▶ **What is being asked**
Your response should be the complete listing, returned exactly as written.

▶ **Task input**
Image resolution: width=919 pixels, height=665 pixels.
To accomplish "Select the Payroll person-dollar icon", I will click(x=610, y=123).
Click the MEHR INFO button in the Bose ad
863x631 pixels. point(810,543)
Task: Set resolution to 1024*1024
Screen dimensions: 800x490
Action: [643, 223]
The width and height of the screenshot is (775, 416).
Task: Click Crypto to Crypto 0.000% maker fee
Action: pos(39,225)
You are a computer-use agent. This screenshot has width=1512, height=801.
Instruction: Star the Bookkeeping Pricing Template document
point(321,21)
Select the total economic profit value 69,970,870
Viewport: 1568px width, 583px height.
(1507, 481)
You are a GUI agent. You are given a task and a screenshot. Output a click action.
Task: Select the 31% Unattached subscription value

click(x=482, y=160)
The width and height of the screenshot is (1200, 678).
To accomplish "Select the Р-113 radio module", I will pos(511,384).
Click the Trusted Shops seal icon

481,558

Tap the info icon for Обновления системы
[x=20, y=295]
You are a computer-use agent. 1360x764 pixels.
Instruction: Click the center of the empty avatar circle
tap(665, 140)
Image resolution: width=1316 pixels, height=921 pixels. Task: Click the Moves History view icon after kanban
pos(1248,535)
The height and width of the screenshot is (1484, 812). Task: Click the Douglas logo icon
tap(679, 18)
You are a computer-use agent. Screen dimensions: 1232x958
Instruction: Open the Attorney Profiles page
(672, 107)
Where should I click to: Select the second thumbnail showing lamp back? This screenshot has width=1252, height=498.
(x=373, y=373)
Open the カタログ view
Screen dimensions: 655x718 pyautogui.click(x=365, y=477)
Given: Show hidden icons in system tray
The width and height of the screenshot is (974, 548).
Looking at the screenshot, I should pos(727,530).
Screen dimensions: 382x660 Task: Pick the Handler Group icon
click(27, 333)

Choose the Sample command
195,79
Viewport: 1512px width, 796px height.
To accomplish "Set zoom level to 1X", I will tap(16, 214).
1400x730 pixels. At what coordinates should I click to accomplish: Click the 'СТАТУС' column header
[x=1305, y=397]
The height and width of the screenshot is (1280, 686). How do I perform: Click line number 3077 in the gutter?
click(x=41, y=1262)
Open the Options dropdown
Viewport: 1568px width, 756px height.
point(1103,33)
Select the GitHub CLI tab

▶ **Response to the exercise**
Image resolution: width=919 pixels, height=665 pixels.
To accomplish "Select the Payroll person-dollar icon", I will click(x=610, y=123).
Click the MEHR INFO button in the Bose ad
863x631 pixels. point(810,543)
Task: Set resolution to 1024*1024
Screen dimensions: 800x490
Action: [643, 223]
The width and height of the screenshot is (775, 416).
Task: Click Crypto to Crypto 0.000% maker fee
Action: pos(39,225)
You are a computer-use agent. This screenshot has width=1512, height=801.
Instruction: Star the Bookkeeping Pricing Template document
point(321,21)
Select the total economic profit value 69,970,870
Viewport: 1568px width, 583px height.
(1507, 481)
You are a GUI agent. You are given a task and a screenshot. Output a click action.
Task: Select the 31% Unattached subscription value

click(x=482, y=160)
The width and height of the screenshot is (1200, 678).
To accomplish "Select the Р-113 radio module", I will pos(511,384).
Click the Trusted Shops seal icon

481,558

Tap the info icon for Обновления системы
[x=20, y=295]
You are a computer-use agent. 1360x764 pixels.
Instruction: Click the center of the empty avatar circle
tap(665, 140)
Image resolution: width=1316 pixels, height=921 pixels. Task: Click the Moves History view icon after kanban
pos(1248,535)
The height and width of the screenshot is (1484, 812). Task: Click the Douglas logo icon
tap(679, 18)
You are a computer-use agent. Screen dimensions: 1232x958
Instruction: Open the Attorney Profiles page
(672, 107)
Where should I click to: Select the second thumbnail showing lamp back? This screenshot has width=1252, height=498.
(x=373, y=373)
Open the カタログ view
Screen dimensions: 655x718 pyautogui.click(x=365, y=477)
Given: Show hidden icons in system tray
The width and height of the screenshot is (974, 548).
Looking at the screenshot, I should pos(727,530).
Screen dimensions: 382x660 Task: Pick the Handler Group icon
click(27, 333)

Choose the Sample command
195,79
Viewport: 1512px width, 796px height.
To accomplish "Set zoom level to 1X", I will tap(16, 214).
1400x730 pixels. At what coordinates should I click to accomplish: Click the 'СТАТУС' column header
[x=1305, y=397]
The height and width of the screenshot is (1280, 686). How do I perform: Click line number 3077 in the gutter?
click(x=41, y=1262)
Open the Options dropdown
Viewport: 1568px width, 756px height.
point(1103,33)
Select the GitHub CLI tab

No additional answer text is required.